Cette inversion des rôles qui fait du colonisé le responsable de son propre malheur a au moins l'avantage d'être grossière. D'autres arguments sont plus insidieux. Ainsi, nos trois auteurs s'emploient par tous les moyens à minimiser la colonisation. Ils opèrent, par exemple, un savant distinguo entre les «colons fanatiques», qui ne sont «que 30 000», et les autres (200 000, disent-ils, en omettant Jérusalem-Est et les grandes colonies alentour). Mais, pour les Palestiniens, les colons sont les colons. Quel que soit leur degré de fanatisme et de racisme (que Taguieff et ses deux amis semblent savoir mesurer sans coup férir), ils occupent des terres palestiniennes.

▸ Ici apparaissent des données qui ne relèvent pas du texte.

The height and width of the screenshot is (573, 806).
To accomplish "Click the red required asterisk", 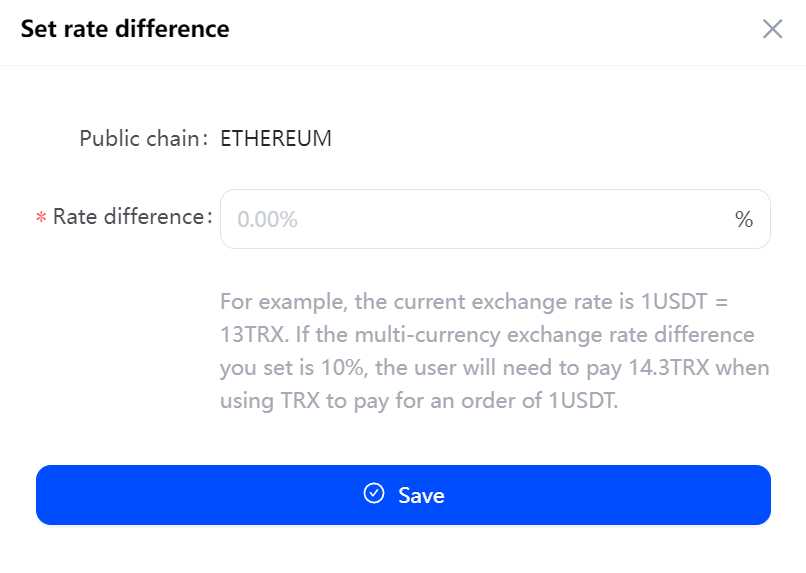I will click(41, 218).
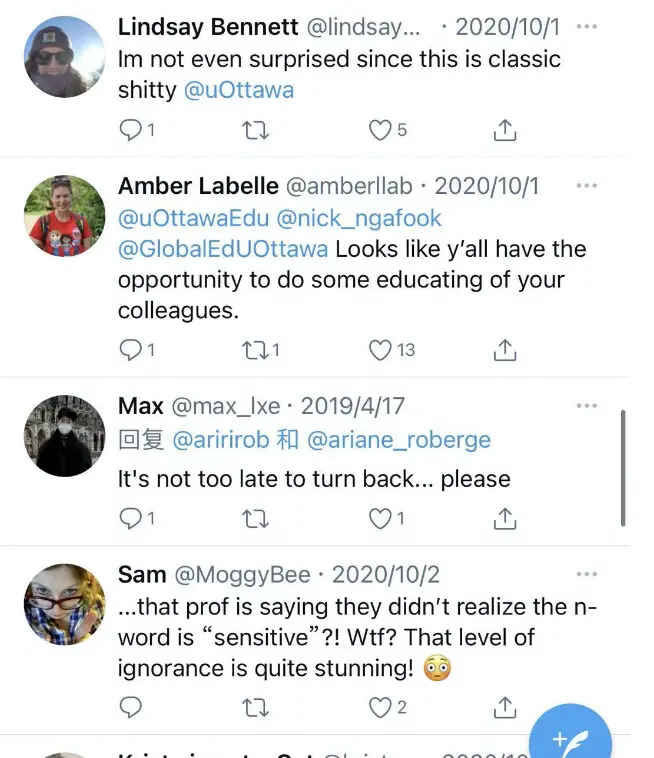This screenshot has width=654, height=758.
Task: Open the @GlobalEdUOttawa profile mention
Action: (222, 249)
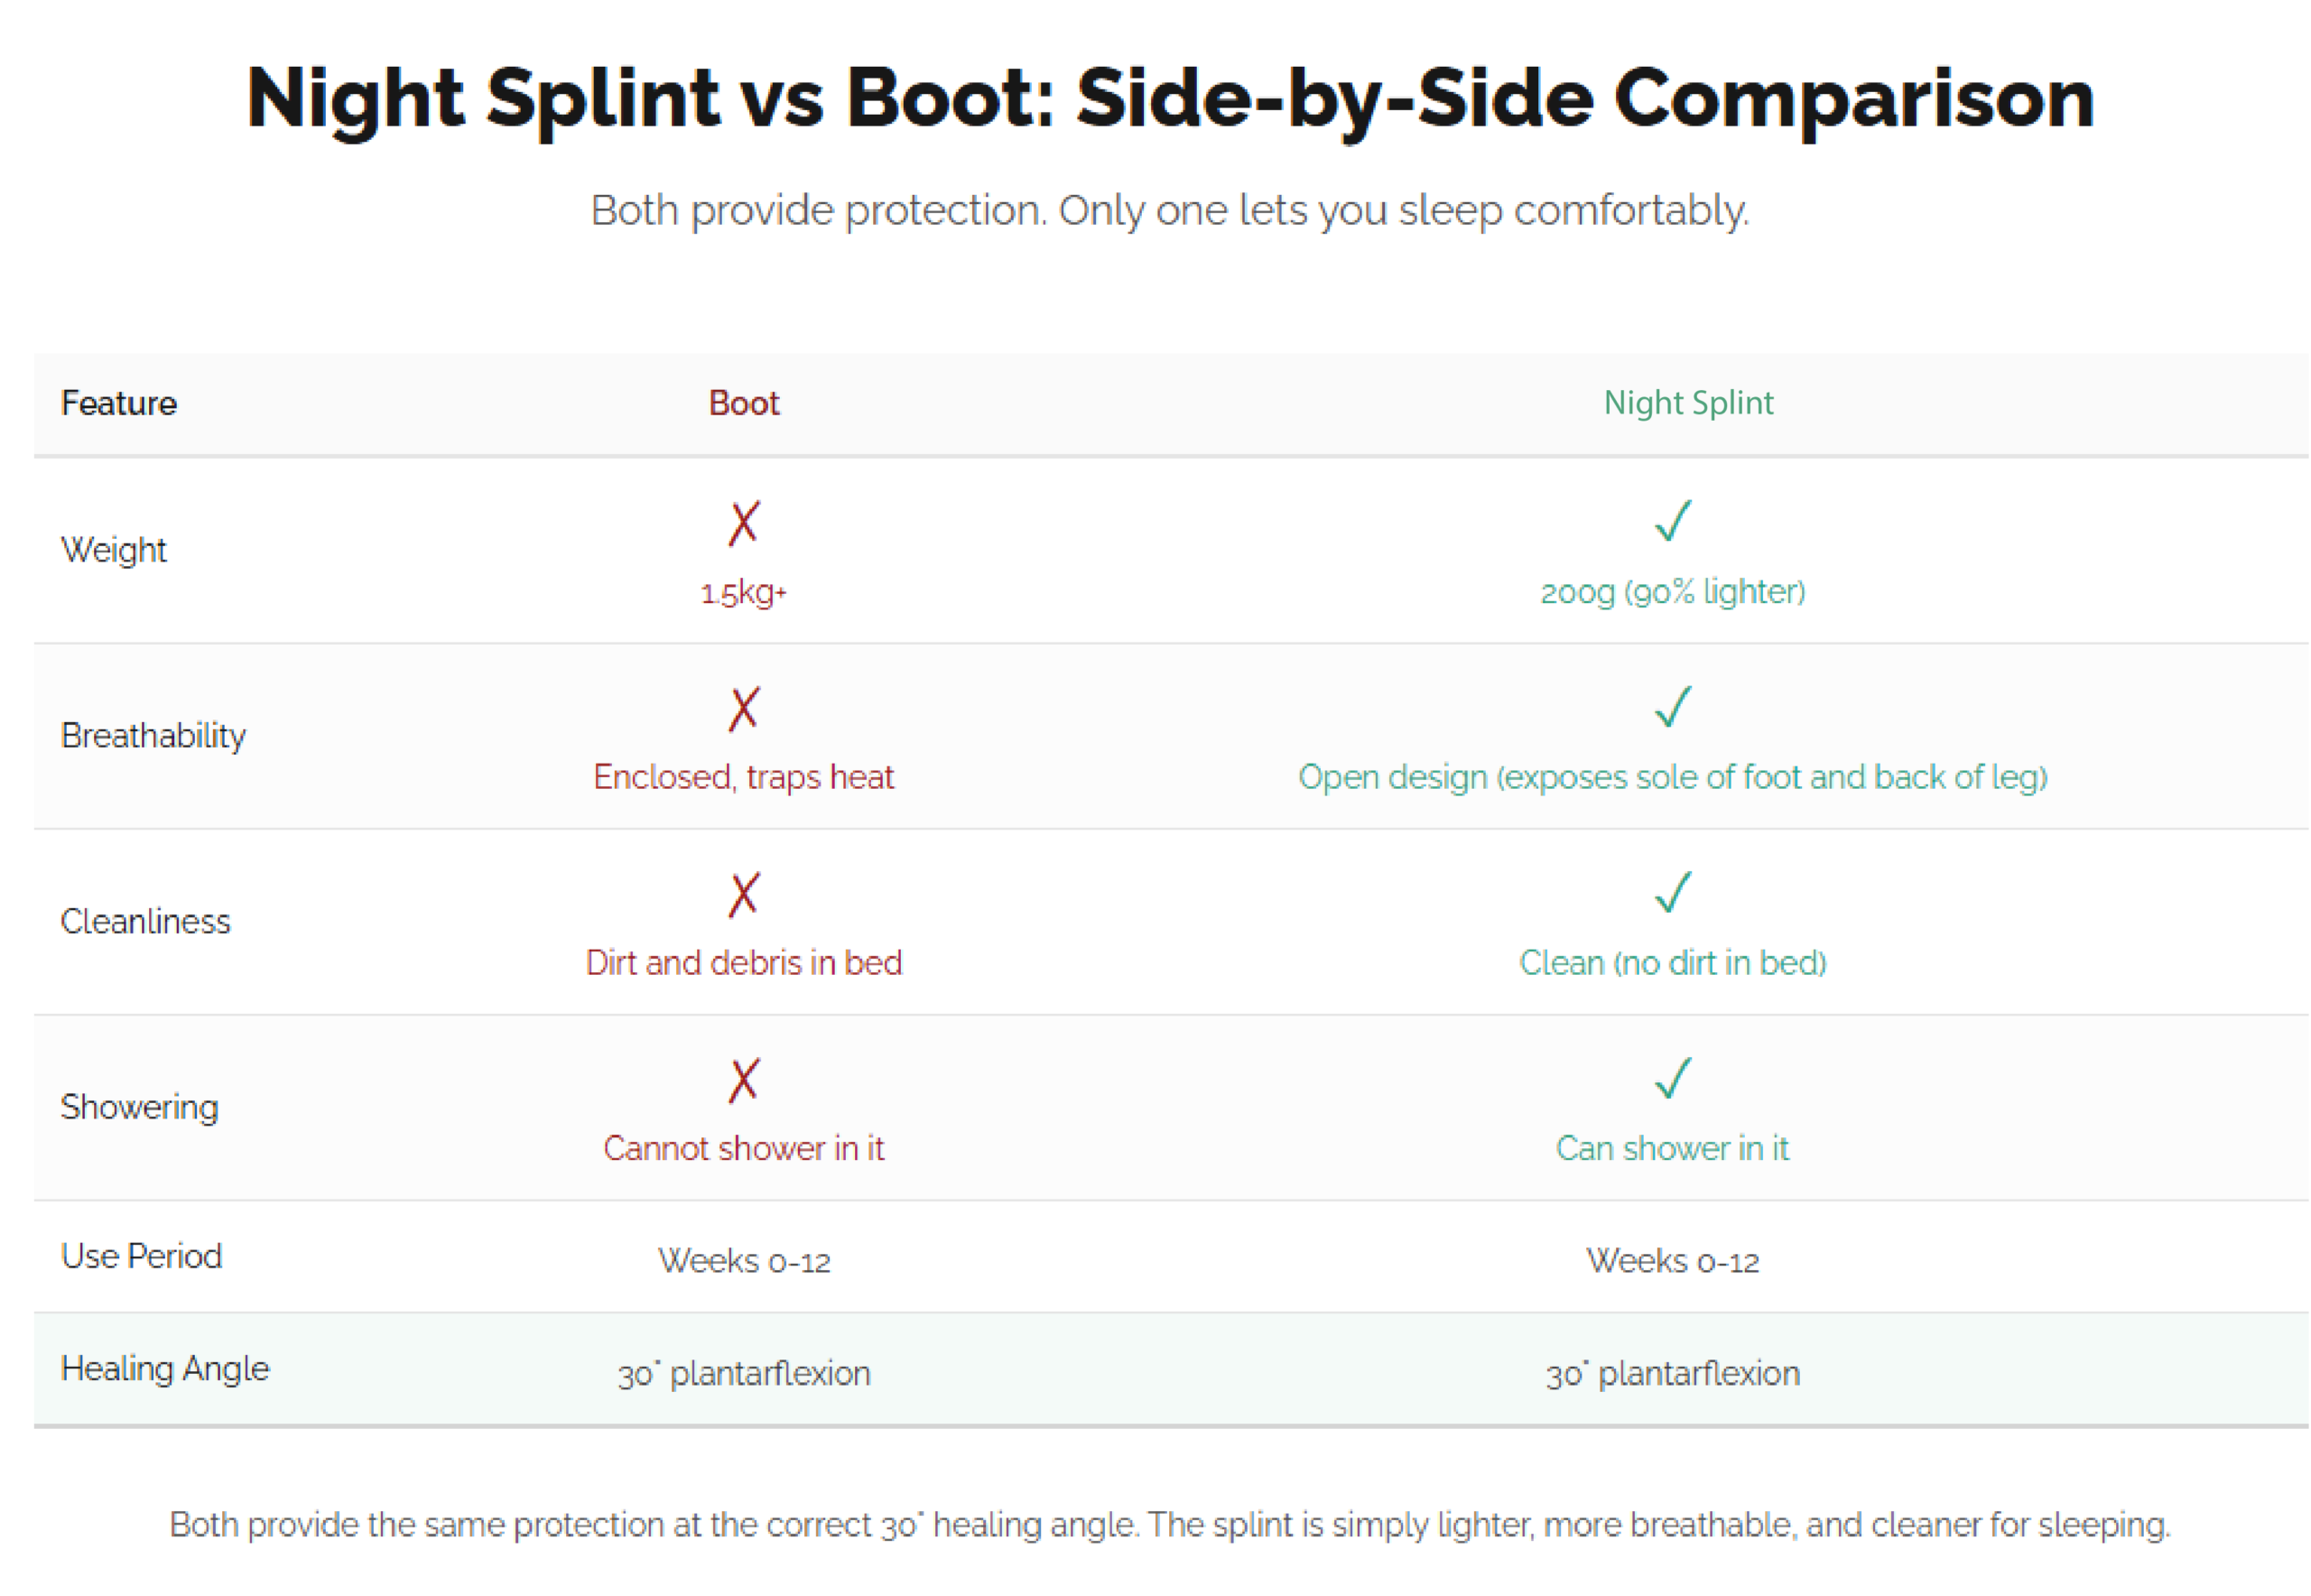Click the '1.5kg+' boot weight text

pyautogui.click(x=743, y=593)
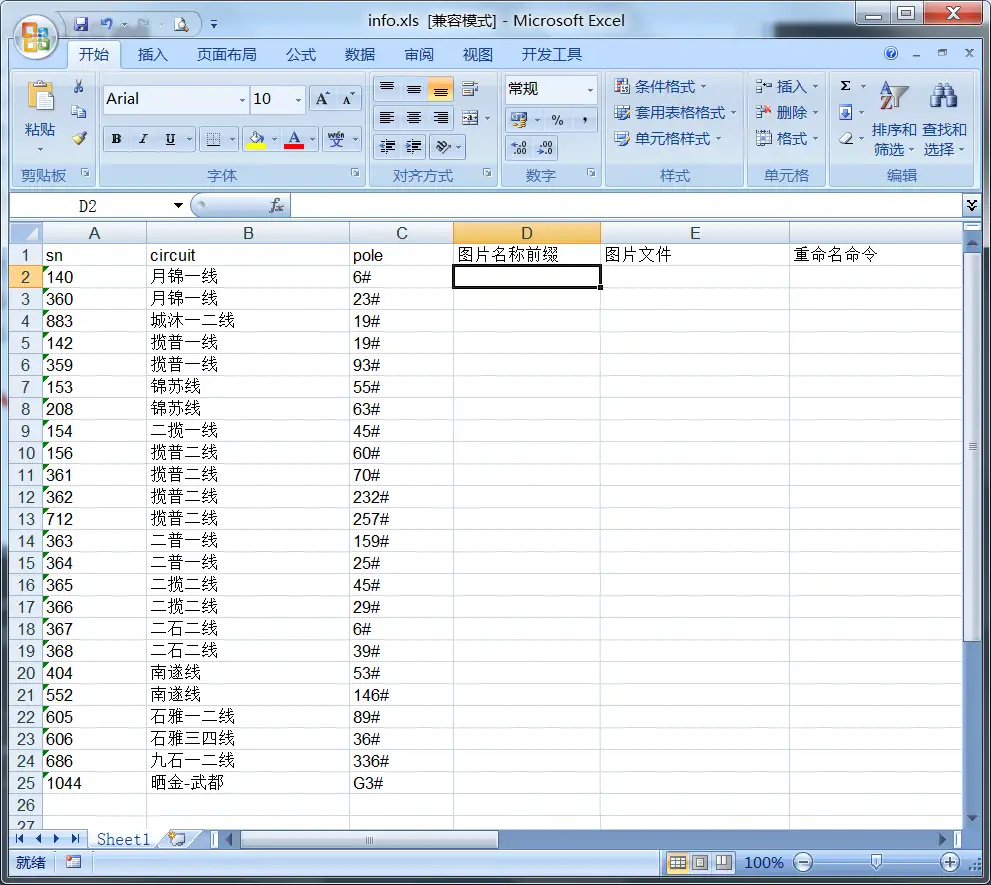Click the Percent Style icon
The width and height of the screenshot is (991, 885).
(x=557, y=120)

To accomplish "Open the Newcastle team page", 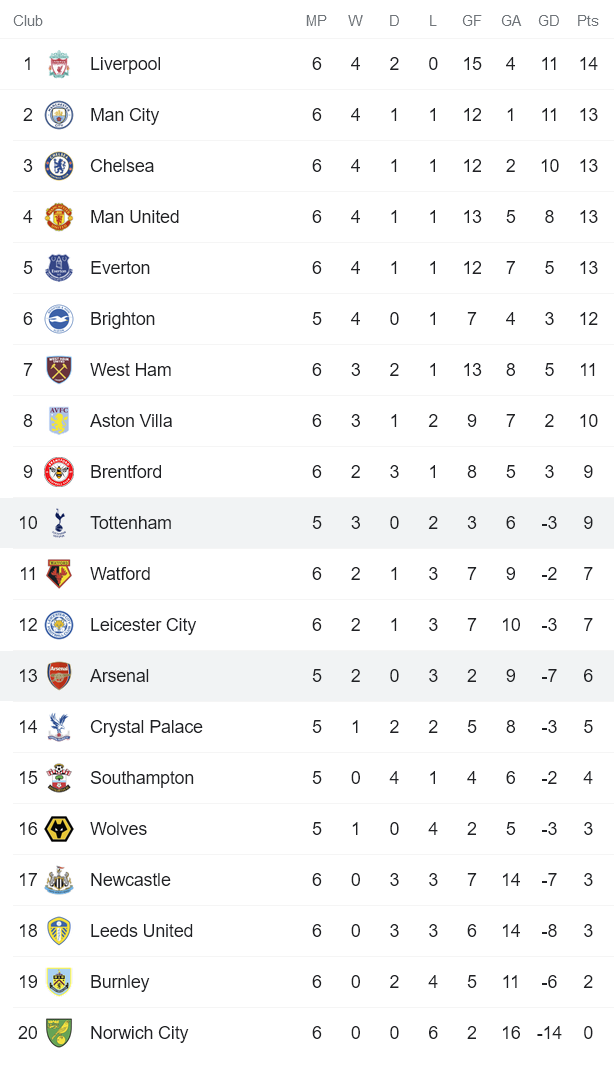I will pyautogui.click(x=129, y=879).
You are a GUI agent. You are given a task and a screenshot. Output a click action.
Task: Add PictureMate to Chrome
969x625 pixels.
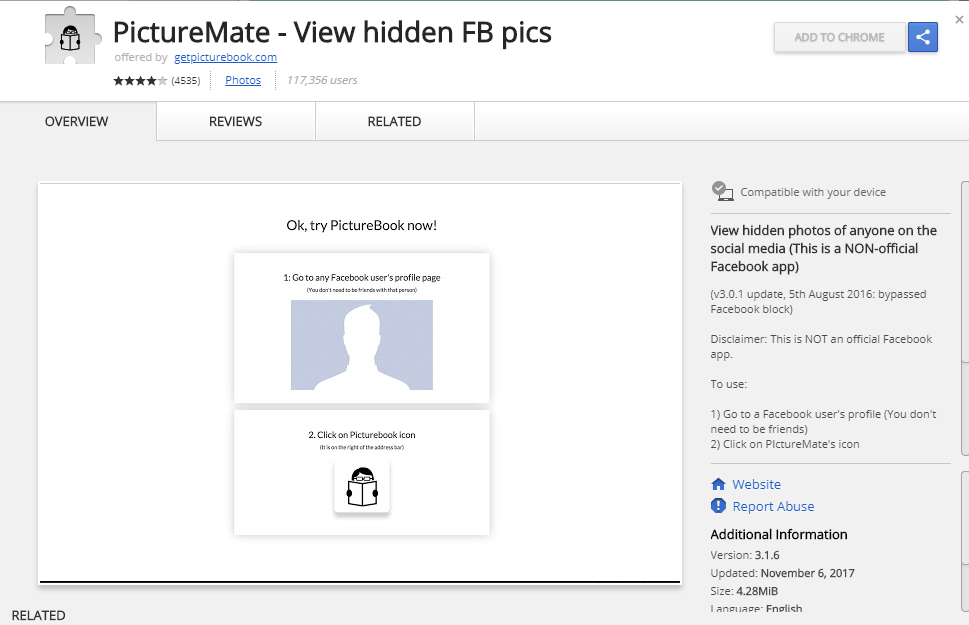coord(839,37)
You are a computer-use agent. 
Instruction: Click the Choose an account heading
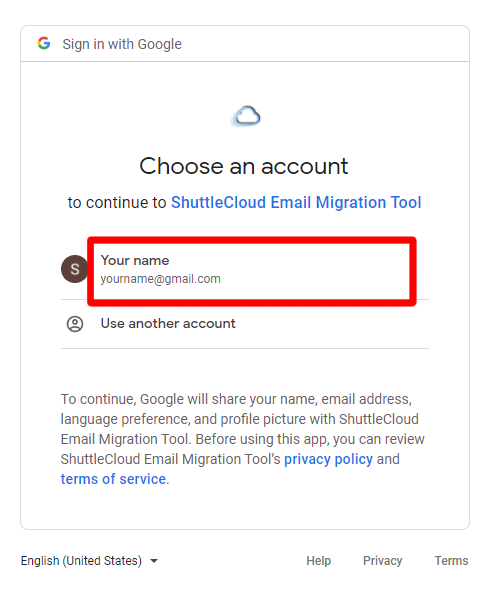[244, 166]
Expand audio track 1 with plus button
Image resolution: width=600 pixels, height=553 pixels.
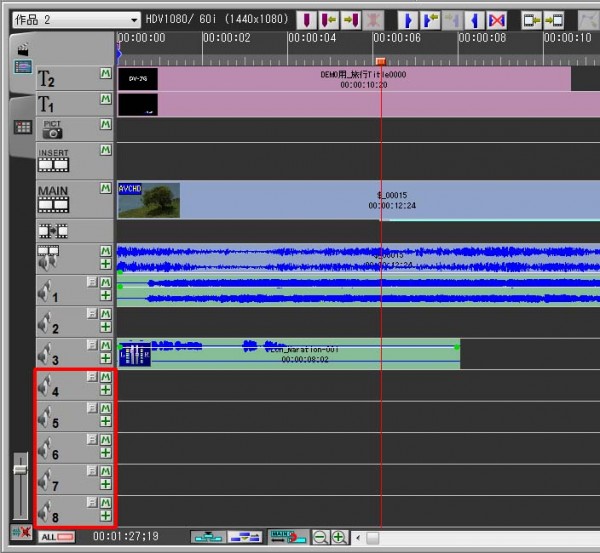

A en croire les signataires, les colons seraient ou bien des marginaux ou de simples locataires de passage.
C'est oublier que la colonisation est d'abord l'œuvre de l'Etat d'Israël et de ses gouvernements successifs, qui l'encouragent et l'organisent. Dans leur rage de montrer que la colonisation n'est pas un problème, le physicien, le politologue et le musicologue lâchent même une information de première importance: «En majorité, les colons israéliens savent que, tôt ou tard, ils devront évacuer leurs colonies.» Ah bon! Tôt ou tard? Quelle désinvolture, messieurs, alors que chaque jour de colonisation supplémentaire apporte son lot de violences et de morts, que cela dure depuis trente-quatre ans et que rien n'indique, dans la politique d'Ariel Sharon, la moindre intention de démanteler les colonies!
Bien au contraire. Le nombre des colons n'a-t-il pas doublé depuis la signature des accords d'Oslo, en 1993? Le reste est à l'avenant. On nous ressert, par exemple, que Yasser Arafat «n'a pas su ou pas voulu saisir [en janvier dernier, à Taba] l'opportunité historique d'une solution pacifique au conflit.» On reconnaît là une contre-vérité ressassée depuis des mois. L'un des négociateurs israéliens a pourtant publiquement révélé que cela ne s'est pas passé ainsi et qu'en vérité, c'est Ehud Barak qui a estimé qu'à un mois de l'élection, il n'était plus légitime pour aller au bout de cette négociation.
Mais l'abject est encore à venir. Dans un dernier râle, Taguieff et ses amis laissent échapper le fond de leur pensée: ils comparent la Palestine à la Bohême, les réfugiés palestiniens aux Allemands des Sudètes et la direction palestinienne à l'extrême droite allemande. C'est toujours le même procédé nauséabond: quiconque dénonce l'occupation des territoires palestiniens se retrouve peu ou prou vêtu de l'uniforme nazi. Doit-on rappeler qu'il ne s'agit, pour nous, que de demander l'application pure et simple des résolutions des Nations unies qui prévoient la restitution des territoires occupés depuis 1967 et le droit au retour des réfugiés? Une évidence, en somme.
Pour notre part, nous ne nous laisserons pas intimider. D'autres délégations de la société civile se rendront en Palestine. Comme nous, elles agiront avec la société civile palestinienne et les mouvements pacifistes israéliens, dénonceront, preuves à l'appui, ce qu'il faut bien appeler un occupation coloniale, semblable à celle du Tibet par la Chine, et œuvreront pour l'envoi d'une véritable force de protection de la population palestinienne.